You want to be quick if you want to nab a table for the three Michelin-starred Norwegian restaurant’s $400 a head menu on July 15-16. Berowra Waters Inn owner-chef Brian Geraghty has been friends with Maaemo’s executive chef, Jay Boyle, for 14 years and thought this would be “fun.”

“It would be way easier to do this for longer (than a weekend). What we are attempting to do is turn a beautiful two-hatted restaurant into a three Michelin-starred restaurant. There have been a few problematic issues,” he says, “And there’s no road to our restaurant. I’m not sure if we are adventurous or stupid. I’m leaning towards the latter.

“Jay is one of the very few Australian chefs that run a three Michelin star kitchen. We just decided it was a great time to put our restaurants together, come together in the kitchen and share experiences and stories over a few days. “There’s a synergy about the two, we deal in remoteness and they deal in an old, remote style of Scandinavian cooking.”

One of Geraghty’s issues was sourcing a deer heart. “I was calling suppliers and they were like, ‘‘What satanic ritual are you trying to pull off?” he says. The heart, which will be turned into biltong, is to replace reindeer heart in a Maaemo dish of congee with smoked reindeer heart and black vinegar.

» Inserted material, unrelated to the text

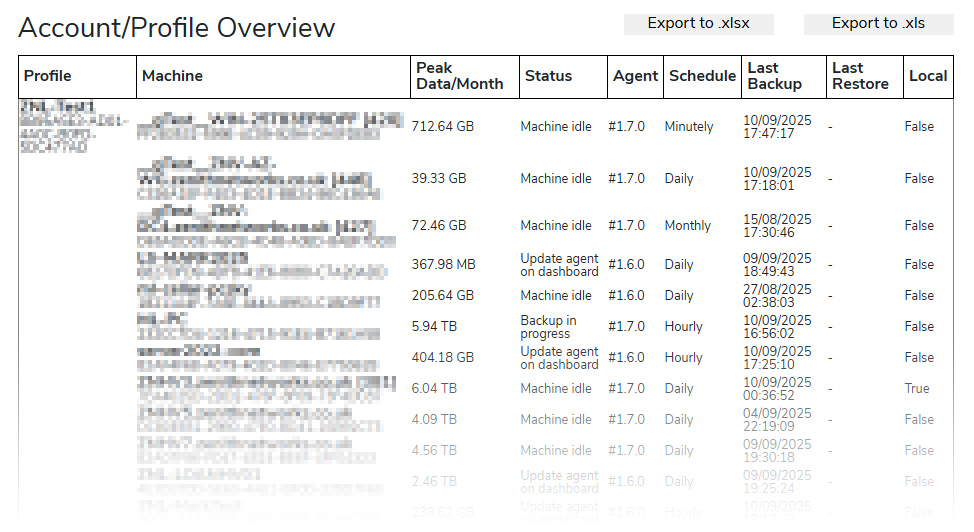The height and width of the screenshot is (532, 974).
Task: Click the Last Restore column header
Action: pos(859,76)
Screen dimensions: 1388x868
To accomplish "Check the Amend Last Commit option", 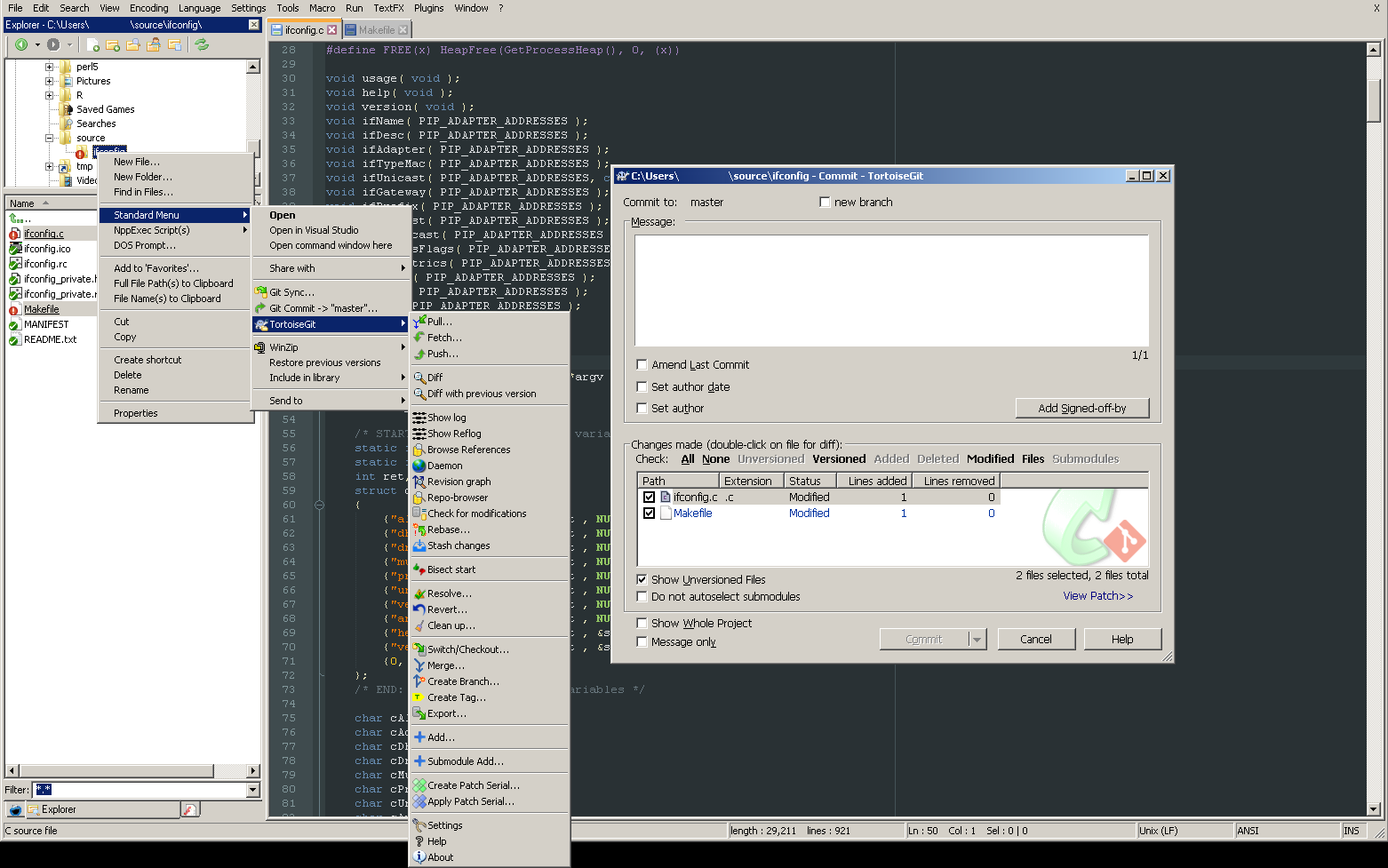I will pos(642,364).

“It’s a very small element of a dish and I definitely think that’s going to be the most experimental aspect of the menu for Australian palettes, everything else brings itself back to flavours diners are familiar with,” he says. “I believe we have to take care of two deer. A very good friend of mine and chef, John Ralley is an avid shooter and is hunting deer for us as we speak. Wild dear are actually a pest around regional NSW and Victoria.”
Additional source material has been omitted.